HowTo: Remove dither noise from silence

One example I experienced of audio sounding better without dither on export was when I opened a 24 bit 192 khz transfer of a 50 or 60 year old analogue tape recording (purchased from “High Definition Tape Transfers”) in 32 bit float just to add 30 seconds of silence at the end of the track. Exporting at the original resolution with the default dither settings produced a sound noticeably lacking in the excellent transient attack and rhythmic drive present in the original file, but exporting with no dither solved this problem. One confounding factor might have been the presence of tape hiss in the original recording, and another might have been an unknown amount and type of dither (or perhaps none at all, in view of the existing tape hiss and the high resolution) added during its original digitization.

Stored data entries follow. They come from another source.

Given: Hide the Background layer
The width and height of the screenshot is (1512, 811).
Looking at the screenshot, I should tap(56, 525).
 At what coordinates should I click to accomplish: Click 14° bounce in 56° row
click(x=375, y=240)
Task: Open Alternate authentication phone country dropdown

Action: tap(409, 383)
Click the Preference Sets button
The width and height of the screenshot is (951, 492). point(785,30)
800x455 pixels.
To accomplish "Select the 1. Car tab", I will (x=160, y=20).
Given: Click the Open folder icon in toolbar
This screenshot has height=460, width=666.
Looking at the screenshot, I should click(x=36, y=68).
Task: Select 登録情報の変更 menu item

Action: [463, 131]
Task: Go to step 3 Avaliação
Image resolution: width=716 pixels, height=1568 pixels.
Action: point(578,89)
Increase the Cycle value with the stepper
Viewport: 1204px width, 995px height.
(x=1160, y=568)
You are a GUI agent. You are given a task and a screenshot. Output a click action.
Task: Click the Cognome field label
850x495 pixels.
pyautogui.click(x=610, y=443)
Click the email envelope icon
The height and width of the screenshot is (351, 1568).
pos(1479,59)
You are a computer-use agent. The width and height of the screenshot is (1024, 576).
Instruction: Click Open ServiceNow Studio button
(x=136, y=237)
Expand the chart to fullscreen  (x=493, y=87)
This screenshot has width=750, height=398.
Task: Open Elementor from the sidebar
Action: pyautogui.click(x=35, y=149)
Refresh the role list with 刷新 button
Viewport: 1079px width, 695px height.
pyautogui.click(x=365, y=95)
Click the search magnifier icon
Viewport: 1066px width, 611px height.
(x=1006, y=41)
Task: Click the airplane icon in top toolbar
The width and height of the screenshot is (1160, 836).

Since then, I have used a chain to apply an equalization curve (about 11dB cut at 85Hz, rising steeply to no effect below 60Hz and no effect above about 125Hz, but preceded by -2dB amplification because the curve, which showed no boost, was nevertheless occasionally adding up to 1.7dB somewhere or other, causing occasional clipping) to thousands of 16 bit and 24 bit files (in order to optimize them for replay via modified Quad ESL57 loudspeakers on non-standard supports placed fairly close to room boundaries) always using no dither on export, and I haven’t yet noticed any loss of sound quality in any of the exported files. (However, I haven’t tried any fade-outs!)